Directions - Only one stretch of the data below is needed. Output the lines from the one with "Task: Click the green SOL point on 09/04/2024" up to and including the one with "Image resolution: width=2502", exactly as they stand.

Supplied data -
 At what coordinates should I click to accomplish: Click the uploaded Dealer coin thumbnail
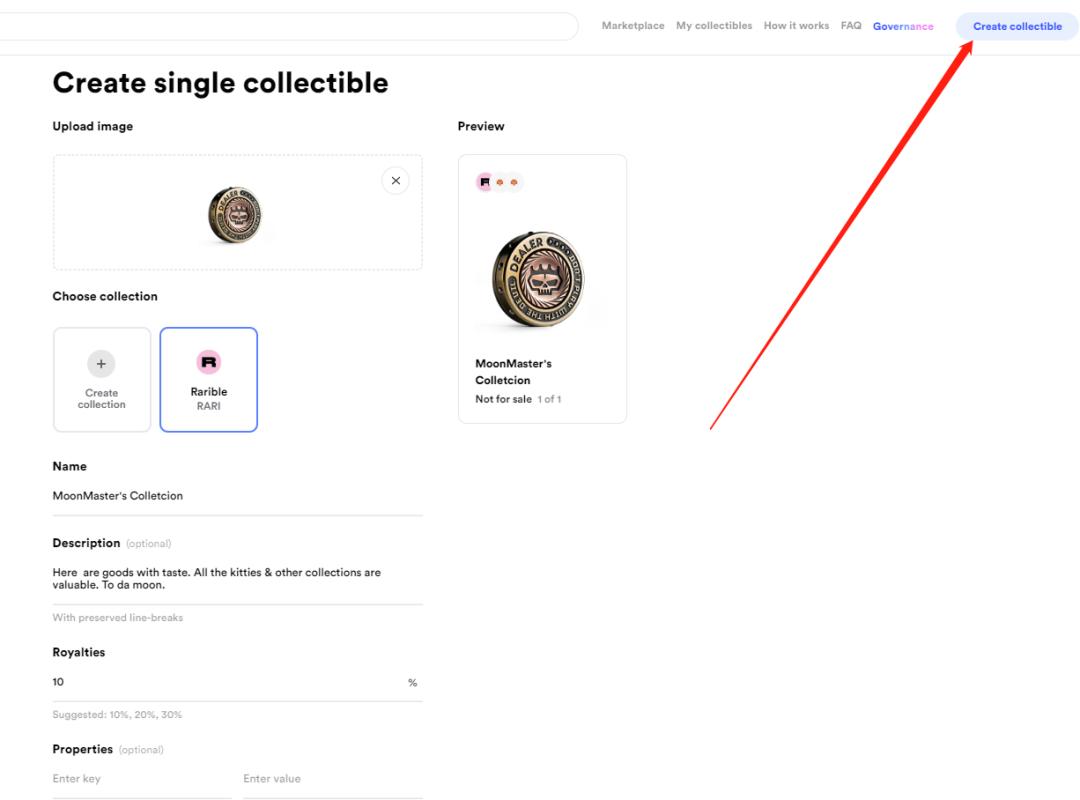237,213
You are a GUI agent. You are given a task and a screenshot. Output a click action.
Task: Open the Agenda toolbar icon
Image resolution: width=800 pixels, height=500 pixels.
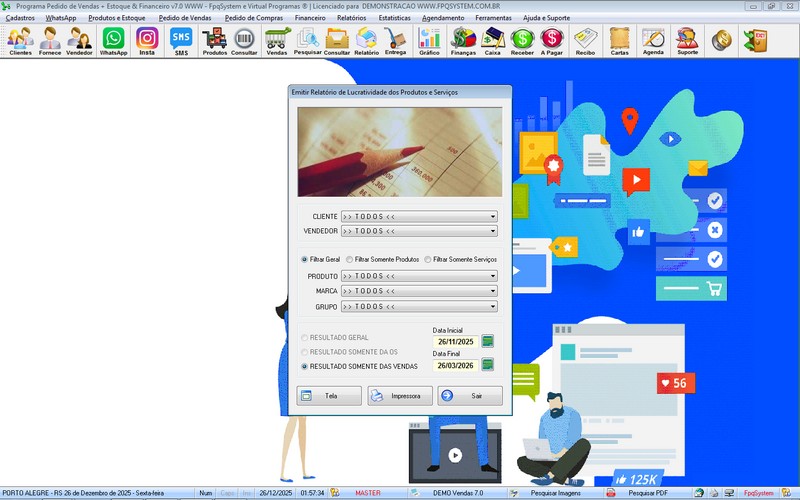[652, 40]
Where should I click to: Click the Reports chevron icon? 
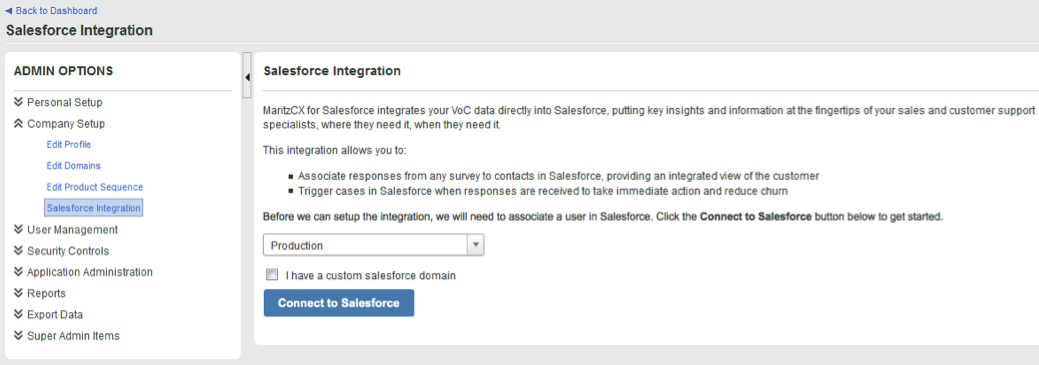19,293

==

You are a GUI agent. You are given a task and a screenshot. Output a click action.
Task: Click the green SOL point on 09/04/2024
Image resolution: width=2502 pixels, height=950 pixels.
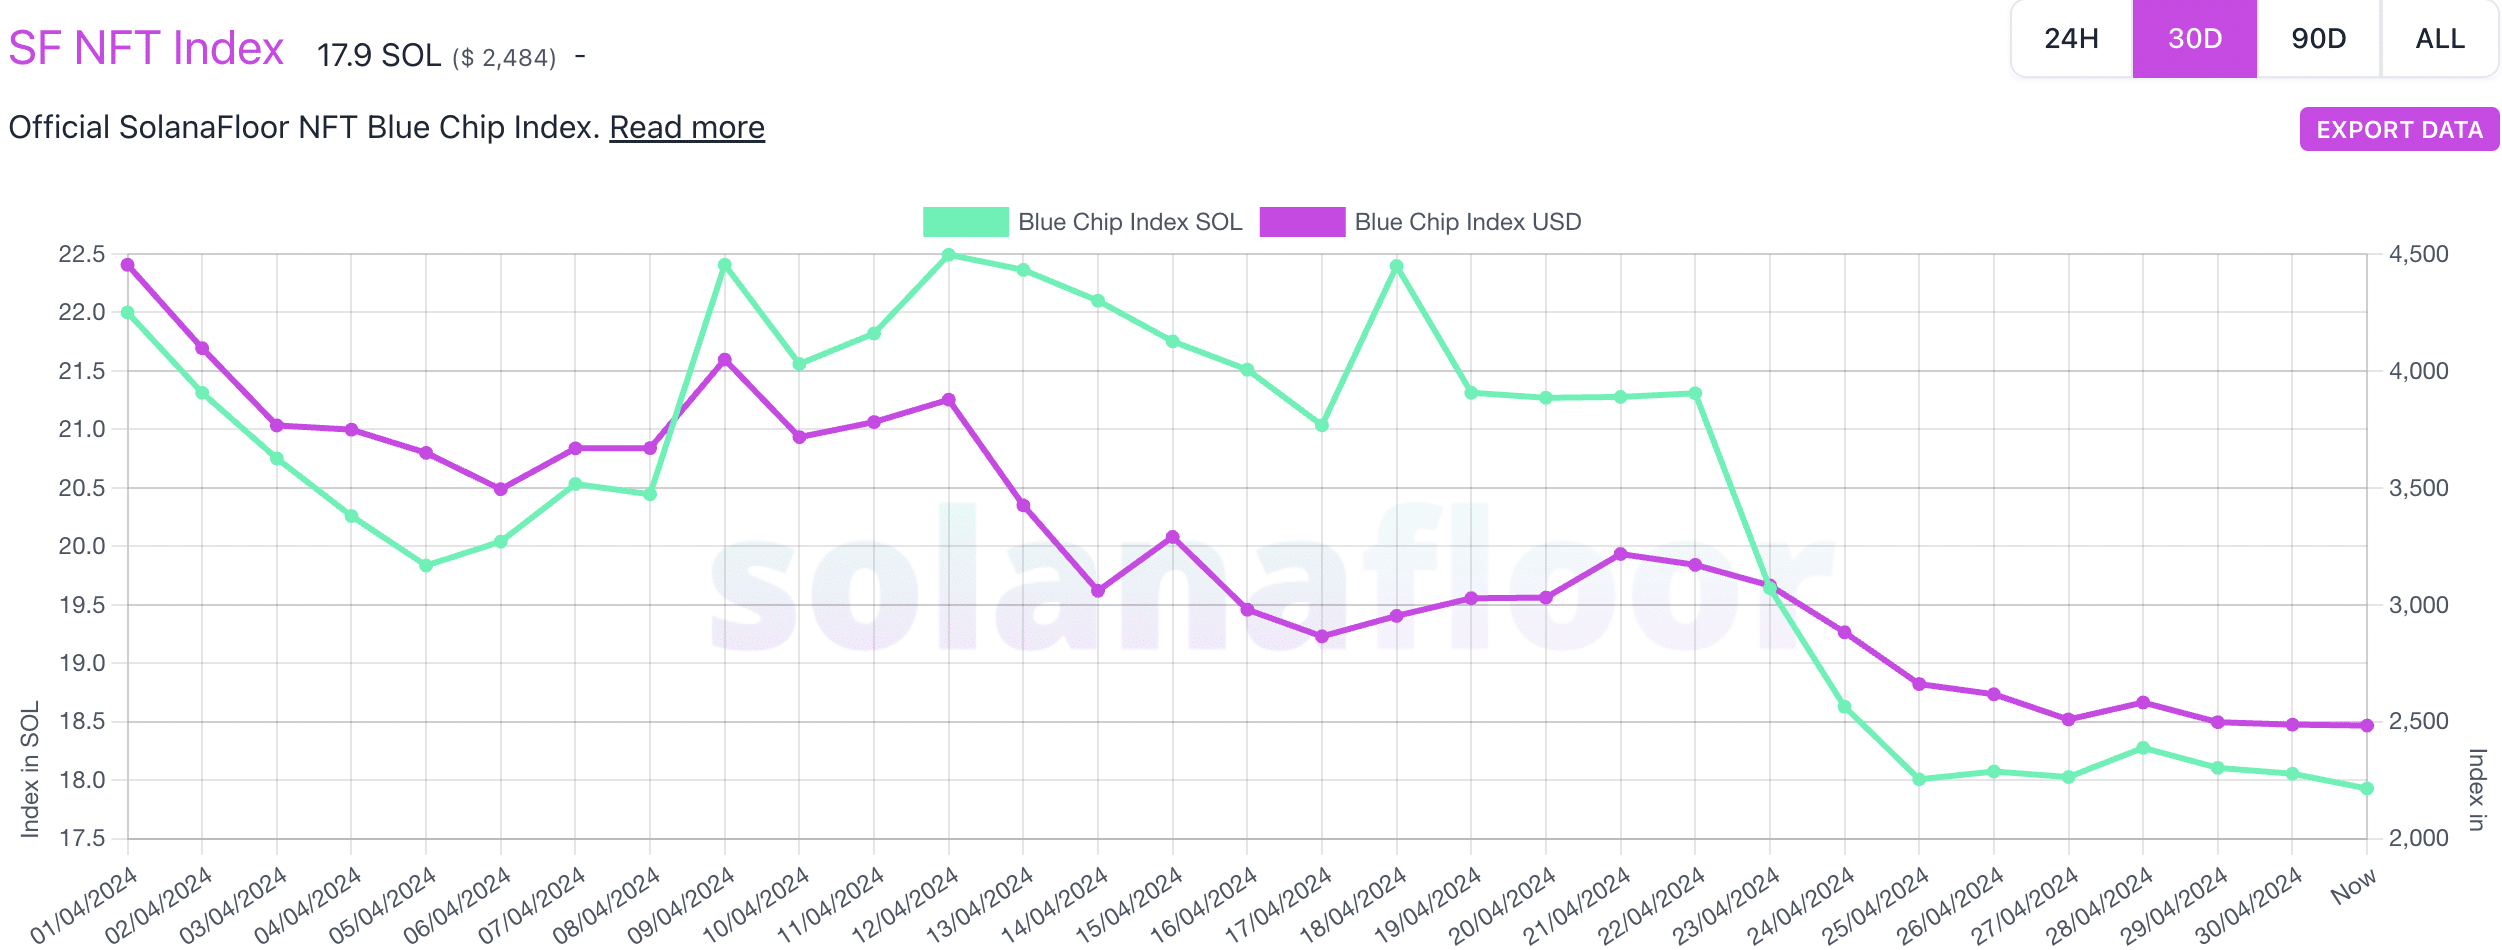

...

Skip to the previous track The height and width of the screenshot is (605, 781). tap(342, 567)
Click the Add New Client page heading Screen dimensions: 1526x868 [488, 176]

Solution for this task -
Task: Click the green SOL point on 09/04/2024
Image resolution: width=2502 pixels, height=950 pixels.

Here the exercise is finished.